Recently, a student named Aimen Masih, who passed the intermediate examination from the district of Bajaur, has expressed her desire to choose a different field of work rather than going for specialized jobs considered for her religious community. Aimen has received full support from her parents in pursuing education, and she wishes to work in a respectable profession as an educated person. However, due to the discriminatory practices involved in obtaining government employment for the Christian community, she faces various concerns.
She says that her own community members advise her to find employment as soon as possible, or else time will pass by, and she will miss opportunities.
"Their statement is not entirely wrong because despite having the ability to study and write, most girls from the community are still employed in jobs such as sanitation workers, and even in these jobs, the reserved quota for them remains largely vacant."
Aimen's father, Jamil Masih, has been a resident of Bajaur since 1990. He is a retired army officer who was initially selected as a football player in the Pakistan Army and later became the captain of the Army's football team.
Jamil Masih serves as the General Secretary of the Christian community's organization in Bajaur District. According to him, there are a total of 37 Christian families residing in Bajaur, with a population of 327 individuals. Among them, 41 individuals are providing their services at the General Headquarters Hospital in Tehsil Khaar. This group consists of 12 women and 29 men, while one woman and five men are employed in the Civil Colony, Khaar.
Jamil says that whenever there is a job opening, there is no mention of minorities. Even the recent advertisements for job openings in the education department did not include any mention of minorities. By the time his community became aware of these opportunities, the application deadline had already passed.
The advertisement for Class IV jobs was published in a newspaper that is not widely read. If the department wants to hire people from our community, they should place these advertisements in places where we can see them. For example, they should put up notices in churches or other community spaces so that our people know about the job openings and can submit their applications.
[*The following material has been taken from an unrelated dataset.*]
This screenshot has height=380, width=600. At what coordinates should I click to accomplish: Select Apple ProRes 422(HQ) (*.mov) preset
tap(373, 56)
Many families of the minority community have lived in the neighbouring tribal district of Mohmand, adjacent to the Bajaur district, for decades. Twenty-four-year-old Neelam Massih (fictitious name) is looking for a government job. He says that for minorities, jobs are mostly concentrated in departments such as education, health, police, and municipal administration.
Government jobs are deeply entwined with politics in our society. When it comes to these positions, recruitment are not conducted diligently. If someone doesn't have representation somewhere, even leaving aside quotas and favouritism, securing employment based on merit is still challenging. That's why the minority community often remains deprived of good job opportunities.
Neelam mentions that the minority population is afflicted by poverty and economic difficulties, which make even the dream of higher education unattainable. Even in the smaller job opportunities available, politics plays a significant role that minorities are often deprived of.
"We've knocked on every door and met with members of the provincial assembly, including PTI's former government under Anwar Zaib Khan, but practically nothing has happened. Even the former provincial minister of minorities, Wilson Wazir, appeared helpless and couldn't do anything for our people."
In Neelum's opinion, the fundamental reason for this situation is the selection of minority representatives through nominations rather than elections. She says that until 1997, when minority representatives were elected through elections, the issues of these people were easily resolved. Now, because they come through nominations, they are limited to their salaries, alleged commissions, and photography.
Aabid Raza is the Christian community president in the Mehmand district. According to him, in the Ghalnai area of the Mehmand district, 39 families of the minority community have been living there since 1975. To some extent, they do benefit from minority quotas here, but they are still not getting their full rights.
One in every five Christians missing in census
"I work for the National Database and Registration Authority (NADRA) on a contract basis, but many educated young people like me strive for their rights, yet they remain deprived. We always try to secure jobs under specific quotas, but often, we only find out about job openings after others have already started their duties."
In the merged tribal districts of Khyber Pakhtunkhwa, several notifications have been issued to ensure the strict implementation of a five per cent quota for job appointments in all departments for minority communities.
A former political agent of Bajaur, Amir Khattak, sent a letter to all departments of the Bajaur district on December 27, 2017, urging them to ensure the mandatory implementation of a five per cent quota in light of federal government directives.
However, most departments have yet to take any action. In recent appointments, the Elementary and Secondary Education Department has completely overlooked all these directives, depriving minorities of their rightful share.
The minority community says that no matter how much successive governments claim to have provided jobs to thousands of citizens, their grievance is that they have not been given their full rights.